Spring is officially here and whether or not the temperatures actually reflect the change in seasons it’s time to get serious about training. Depending on how you’ve planned out your season (and the amount of training you fit in during winter), you might be in a great position for your upcoming races—or you might need a little help.
Whichever position you’re in, advice from a professional Ironman triathlete and coach is bound to boost your spring plans. Travis Hawkins put together his top tips to help you get the most out of spring, so you can feel confident going into your major summer races.
Build a Network.
Spring is a popular time for local bike shops, running stores and tri clubs to hold free events. Attending these events will not only help you answer all of the nagging questions you have about when to wear a wetsuit and what to eat on the bike, but allow you to meet people in your community who may have some of the same questions you do. Or better yet, you may find someone with answers. Worst case scenario you make a few friends who won’t judge you for waking up well before the sun rises to exercise for hours before going to work.

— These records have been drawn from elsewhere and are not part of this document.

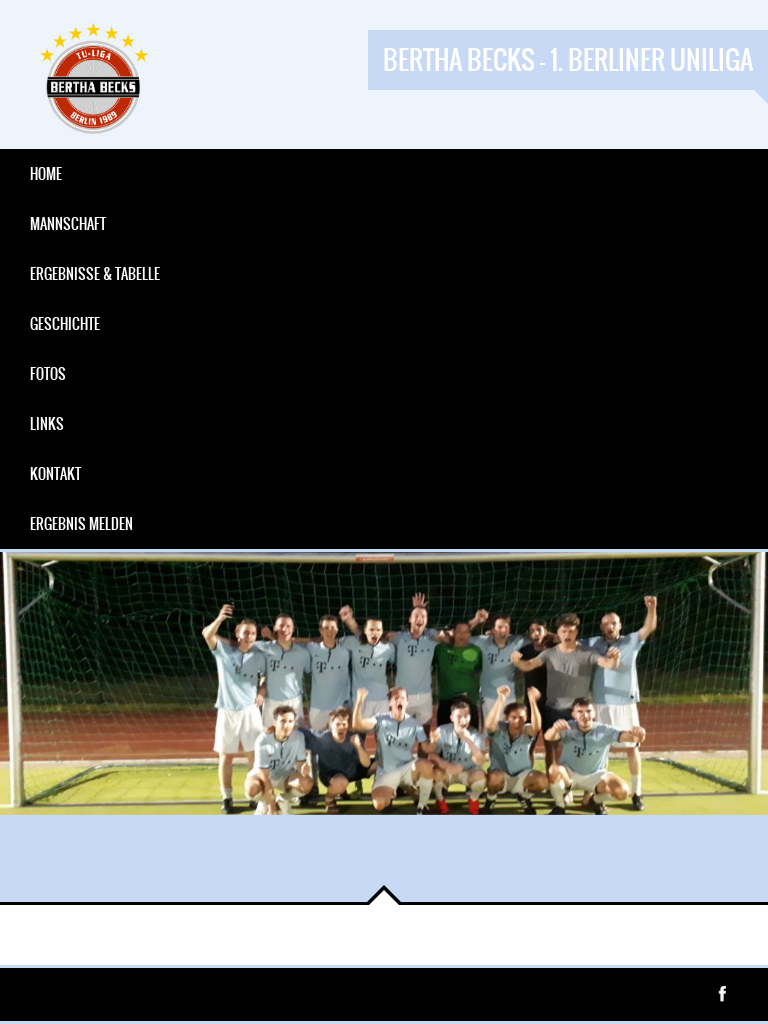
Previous (30, 872)
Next (90, 872)
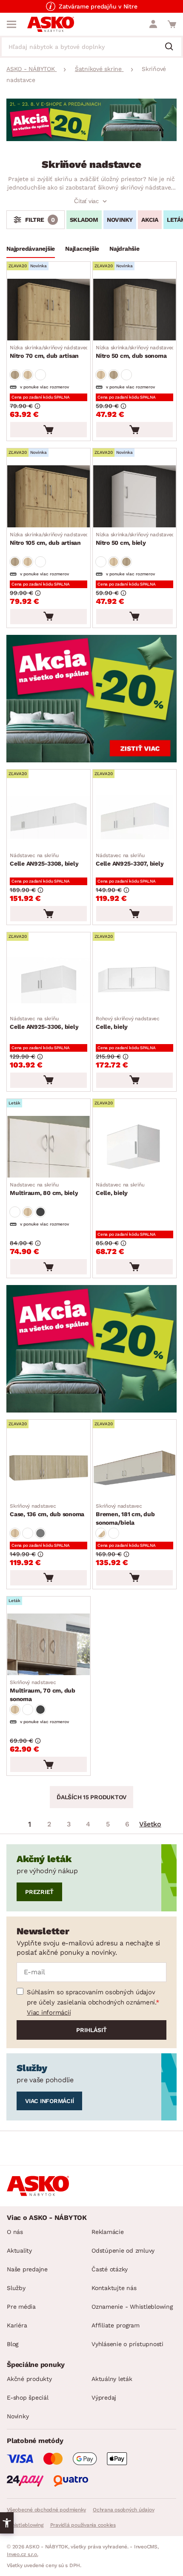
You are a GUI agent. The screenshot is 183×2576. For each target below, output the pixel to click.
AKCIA (149, 219)
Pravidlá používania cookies (83, 2525)
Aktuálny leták (112, 2378)
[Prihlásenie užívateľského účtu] (153, 24)
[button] (7, 2523)
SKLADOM (84, 219)
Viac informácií (49, 2012)
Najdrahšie (124, 248)
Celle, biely (128, 1023)
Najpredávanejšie (30, 248)
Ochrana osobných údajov (123, 2510)
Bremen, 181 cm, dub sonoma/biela (125, 1514)
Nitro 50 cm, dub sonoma (135, 352)
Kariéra (17, 2325)
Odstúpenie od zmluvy (123, 2250)
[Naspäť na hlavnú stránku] (50, 24)
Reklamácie (108, 2231)
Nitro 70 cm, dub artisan (49, 352)
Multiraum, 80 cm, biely (44, 1189)
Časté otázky (110, 2269)
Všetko (150, 1824)
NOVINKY (120, 219)
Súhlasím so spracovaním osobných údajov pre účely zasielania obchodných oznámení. (91, 1997)
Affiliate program (116, 2325)
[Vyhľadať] (172, 47)
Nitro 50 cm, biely (135, 539)
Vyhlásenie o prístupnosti (127, 2344)
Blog (12, 2344)
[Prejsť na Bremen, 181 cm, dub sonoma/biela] (134, 1467)
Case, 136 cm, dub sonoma (47, 1510)
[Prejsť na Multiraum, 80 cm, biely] (48, 1147)
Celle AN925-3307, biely (129, 859)
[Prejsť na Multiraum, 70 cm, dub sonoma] (48, 1644)
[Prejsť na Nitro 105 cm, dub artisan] (48, 496)
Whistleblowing (25, 2525)
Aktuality (19, 2250)
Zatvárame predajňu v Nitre (98, 6)
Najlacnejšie (82, 248)
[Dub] (15, 375)
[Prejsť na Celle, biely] (134, 980)
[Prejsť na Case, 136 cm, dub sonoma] (48, 1467)
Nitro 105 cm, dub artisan (49, 539)
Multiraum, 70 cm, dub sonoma (42, 1690)
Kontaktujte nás (114, 2287)
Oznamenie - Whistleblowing (132, 2306)
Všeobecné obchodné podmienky (46, 2510)
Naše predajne (27, 2269)
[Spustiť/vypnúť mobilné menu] (11, 24)
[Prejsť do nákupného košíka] (172, 24)
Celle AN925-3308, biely (44, 859)
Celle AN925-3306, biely (44, 1023)
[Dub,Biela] (101, 1533)
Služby (16, 2287)
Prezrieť (39, 1891)
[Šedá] (40, 1212)
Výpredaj (104, 2397)
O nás (15, 2231)
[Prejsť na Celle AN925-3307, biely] (134, 817)
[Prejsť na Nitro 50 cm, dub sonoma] (134, 309)
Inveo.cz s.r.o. (22, 2554)
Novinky (18, 2416)
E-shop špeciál (28, 2397)
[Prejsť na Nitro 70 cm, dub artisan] (48, 309)
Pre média (21, 2306)
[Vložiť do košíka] (48, 429)
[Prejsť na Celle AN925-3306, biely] (48, 980)
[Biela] (40, 375)
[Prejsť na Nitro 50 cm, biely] (134, 496)
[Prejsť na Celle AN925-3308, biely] (48, 817)
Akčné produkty (29, 2378)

Commit to Your Long Term Goals.
If you’re not racing in an Ironman, chances are you’ve been talking about a race or two that you plan on doing this season. Put your money where your mouth is by signing up. Motivation to train comes much easier once you’ve officially committed to a race. As an added benefit, most local races have early bird specials for signing up months in advance.
If your racing schedule is already built around an Ironman you signed up for six months before getting in the pool, now is a good time to sign up for a training camp.
Shed Some Winter Weight.
If you’re the type to put on a few extra pounds in the off-season, now is the time to focus on weight loss as a goal. It’s very common to think that once training volume ramps up, the weight will just come off. Unfortunately, this plan can potentially be detrimental to training. Focusing on diet and less calorie consumption now while training volume is still low will allow you to get to your goal race weight sooner, so that those important recovery calories can be consumed later. If you’re not feeding your body for recovery, and training hard at the same time—recovery won’t happen, and injury is imminent.
Focus on Weekly Training (Short Term Goals). “The best way to eat an elephant is one bite at a time.”
It’s easy to get caught up in the training volume needed to complete a triathlon. “How will I ever be able to run for 3 hours at once?” The important thing to remember is this: being able to finish an Ironman in August does not require you to be able to swim, bike and run 140.6 miles in April! Trust your coach and the plan he or she has laid out for you. If you get the work done now, the Ironman will practically run itself.